▶ **Exercise inputs**
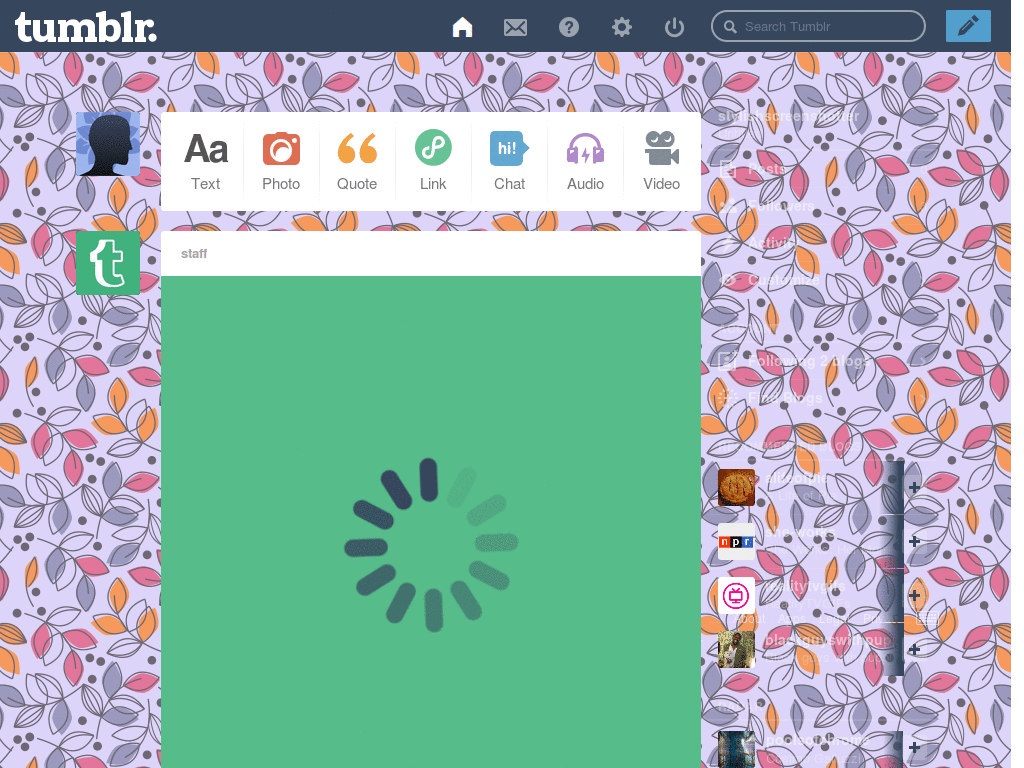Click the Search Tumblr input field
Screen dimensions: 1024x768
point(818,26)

--

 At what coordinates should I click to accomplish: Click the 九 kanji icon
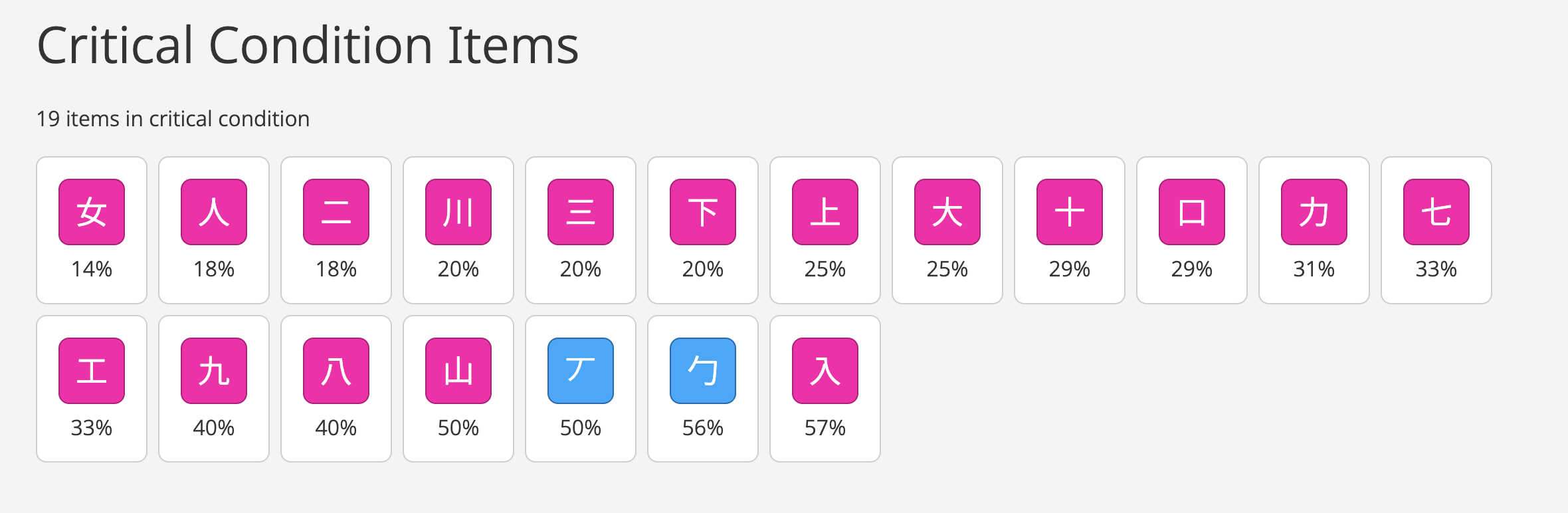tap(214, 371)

...

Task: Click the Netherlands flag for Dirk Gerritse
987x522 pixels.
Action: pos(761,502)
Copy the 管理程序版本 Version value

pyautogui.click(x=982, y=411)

▶ **Aim of the task**
Switch "kanji" to "character" in the material from the line with "At what coordinates" up to and including the line with "tap(214, 371)", and give back only those lines with everything else unchanged and the pictures left out.

▶ **Written answer**
 At what coordinates should I click to accomplish: Click the 九 character icon
tap(214, 371)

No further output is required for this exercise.